A Rock and a Hard Place

The Iron GiantThe title character of the film, however, is made of metal, which posed an interesting challenge for the artists. Bird comments, "It is difficult for a human to draw a big, solid metallic object. Animators excel at drawing movement and living, fluid objects. The giant originates from a different world, so we chose to create the giant using computer animation, CGI, which would give him the mass and solidity and also give the impression that it’s from a different place. The separation between the 2D-animation and the CGI is something that helped establish the fish-out-of-water facet of the story."

Filmmakers took great care, however, to bring the giant into Hogarth’s world, not wanting the character to appear so foreign that it would not mesh into the scenes in and around Rockwell, Maine in 1957. Bird explains, "I gave the crew sort of an edict–imagine that this is 1940 during the golden age of animation. How would you draw something like this by hand? So we simplified the character’s shapes and also analyzed the qualities of hand-drawn animation versus computer animation, ultimately looking for ways to meld the two."

Animators knew that computer-generated lines are exact and lines rendered by hand are imperfect. ("We took months to create a computer program that actually wobbles the lines of the giant a bit–just enough so that it feels hand-drawn," adds Bird.) Existing special software was also extended and modified to accomplish a myriad of things–aiding in shading of the giant, varying the lightening and darkening of some frames and altering grain patterns–to affect the giant’s realistic inclusion in his strange new (and classically animated) world.

The Iron GiantThe first sketches of the giant were completed by Joe Johnston, who then worked with Bird and production designer Mark Whiting and supervising CGI animator Steve Markowski. Whiting shaped the giant’s look to match the bucolic landscapes he had meticulously designed for the film; Markowski brought the giant to life with movement. The giant designers also incorporated visual references from period sci-fi films, such as "The Day the Earth Stood Still," in creating their "homage" to the giant robots of the post-nuclear horror films.

"But there is also an innocence to the giant," counters Abbate. "His design is very simple and clean. We wanted him to appear almost like a baby at the beginning of the film. He’s a little bit like all of us–we all start out not knowing who we are, where we come from or why we’re here and we all have to choose our life path."

Someone else who contributed to the realization of the giant was artistic coordinator Scott Johnston, who drew on his extensive experience in computer graphics to help Bird and his staff of artistic supervisors solve the problems inherent in mixing classic animation with CGI.

"We wanted the giant to be an alien presence," offers Johnston. "We also wanted to keep the rigidity of his form, yet allow him to be able to express a wide range of emotions. He has a simple jaw shape that can’t really bend into a smile or a frown, but he has other ways of expressing thoughts and ideas through physical movements."
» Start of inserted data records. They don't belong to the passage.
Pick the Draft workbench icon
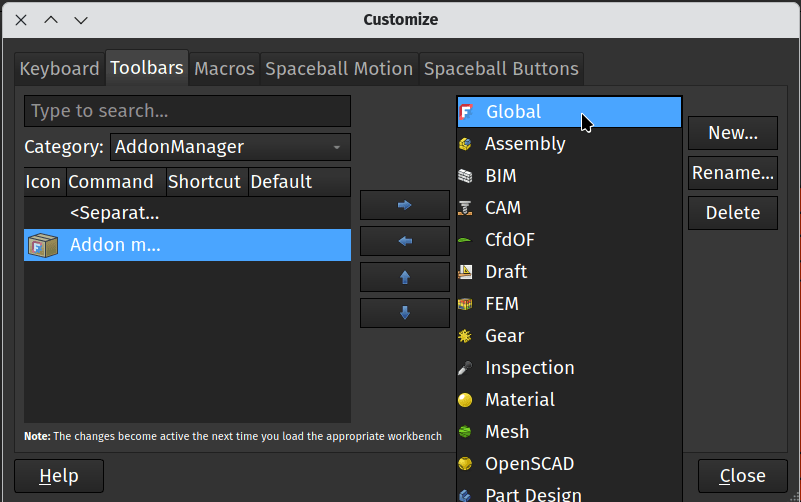Screen dimensions: 801x502 [x=465, y=272]
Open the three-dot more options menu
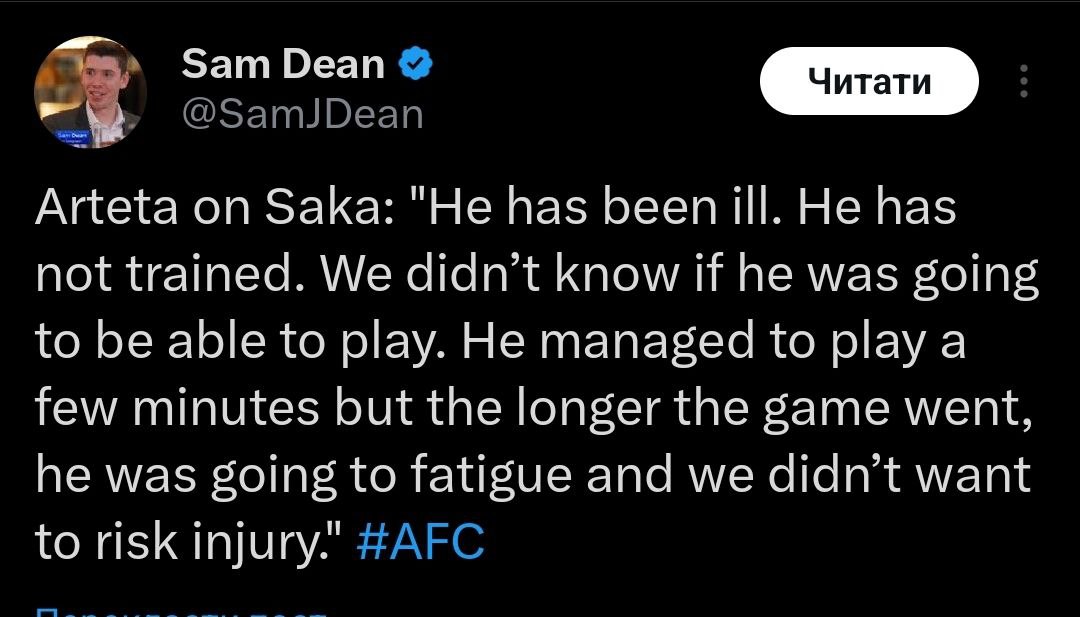The width and height of the screenshot is (1080, 617). (1022, 82)
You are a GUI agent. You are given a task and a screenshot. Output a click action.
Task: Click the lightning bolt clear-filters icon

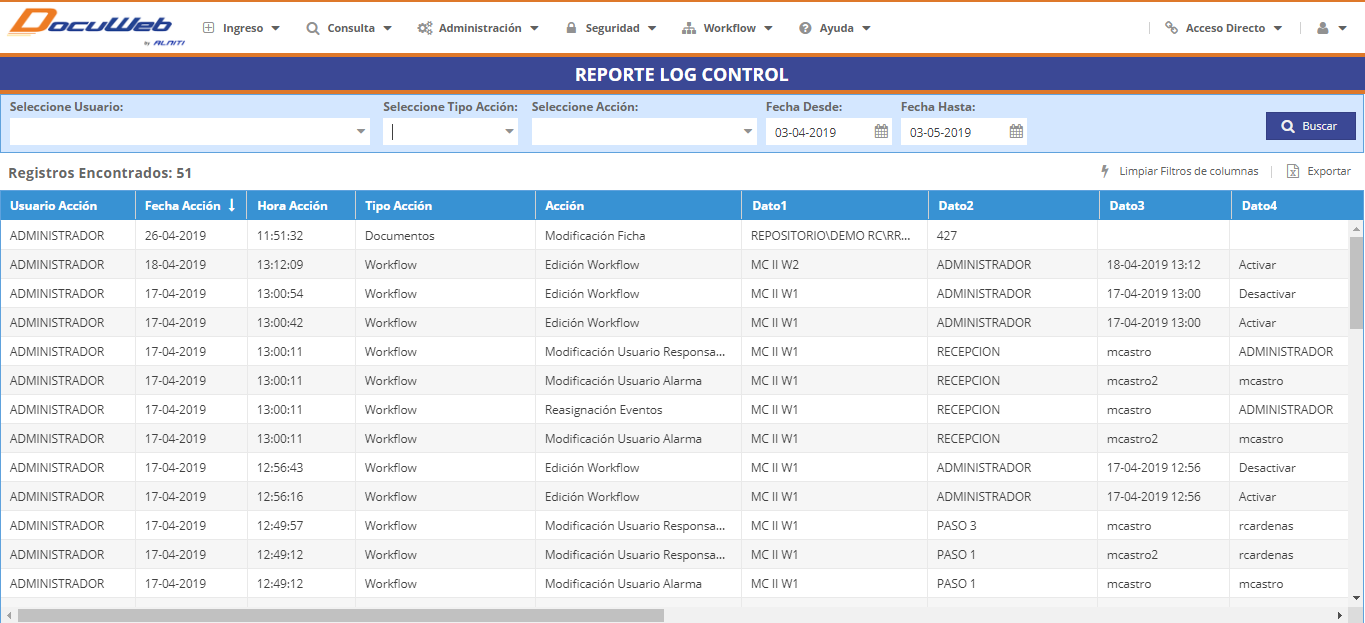[1105, 171]
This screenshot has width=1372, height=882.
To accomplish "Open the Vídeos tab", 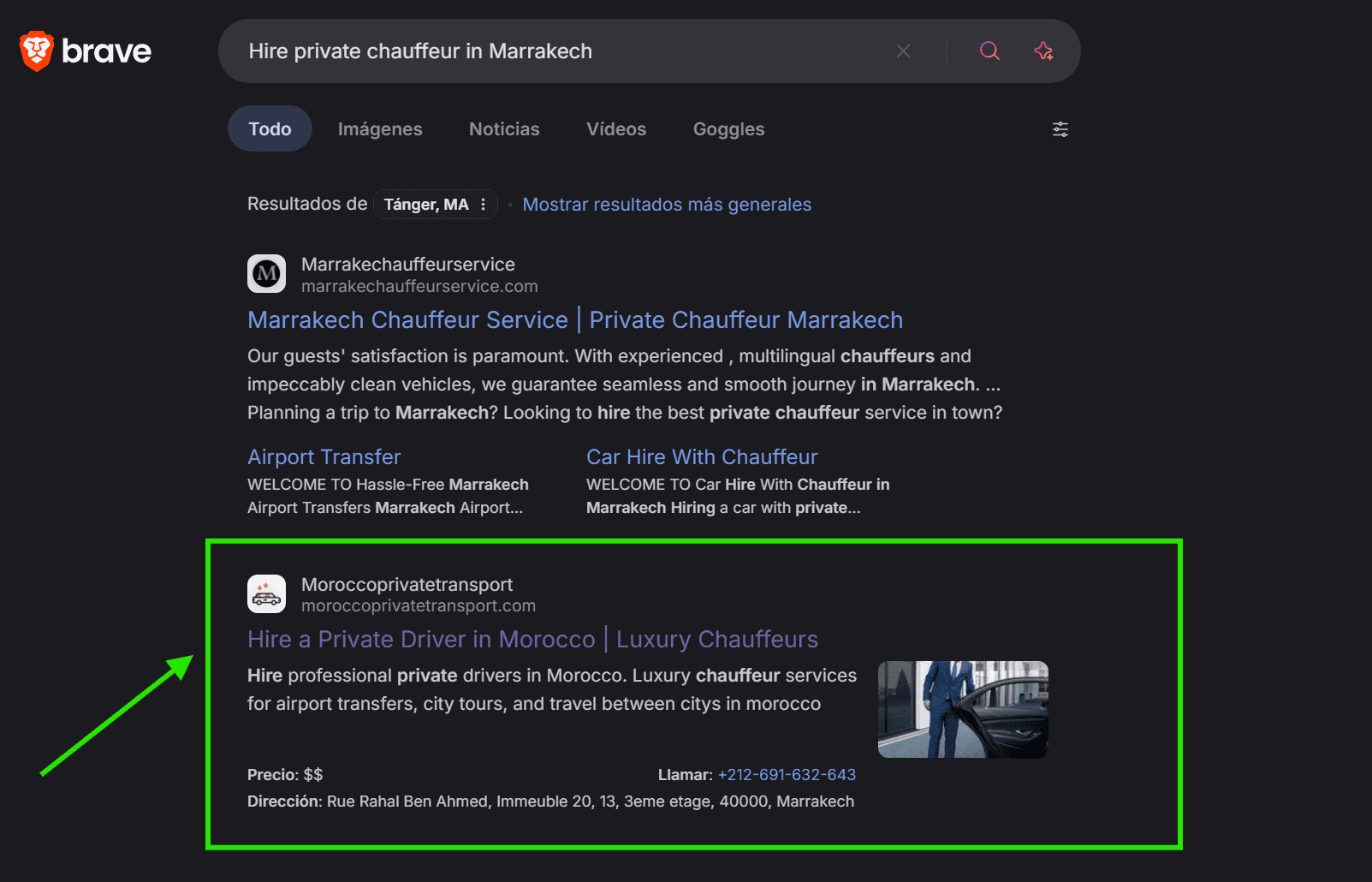I will pyautogui.click(x=616, y=129).
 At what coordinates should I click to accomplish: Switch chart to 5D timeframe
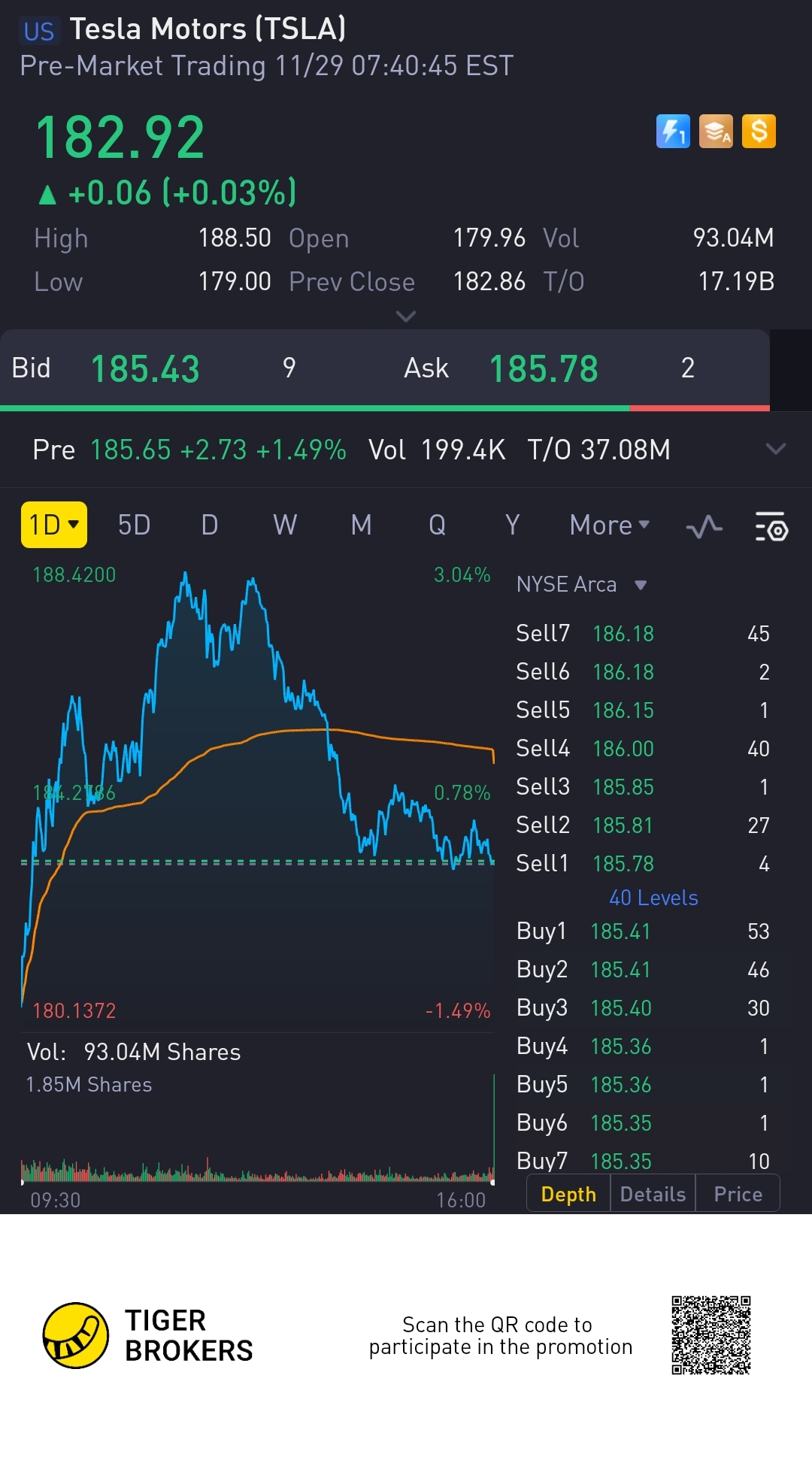tap(135, 525)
The Iron GiantEarly in the production, the filmmakers and staff had traveled to Maine to absorb the feel of the film’s setting. Abbate comments, "Brad liked Maine for its innocence, and we chose the time period because it was an era before people became jaded. Maine is rugged and beautiful, and graphically, a little stark. It is also a place and a time where you would be able to hide a big, giant robot in a small town and not have it discovered for a few days. We also wanted to set the story in the fall, starting with colorful foliage and ending with snow."

Filmmakers also looked to period artists, such as Norman Rockwell, Edward Hopper and N.C. Wyeth, for their style and use of color. Period magazines, graphics and films were additional inspirations for the look of the film. The decision was also made to shoot the film in "wide screen," a format popularized in the 1950s.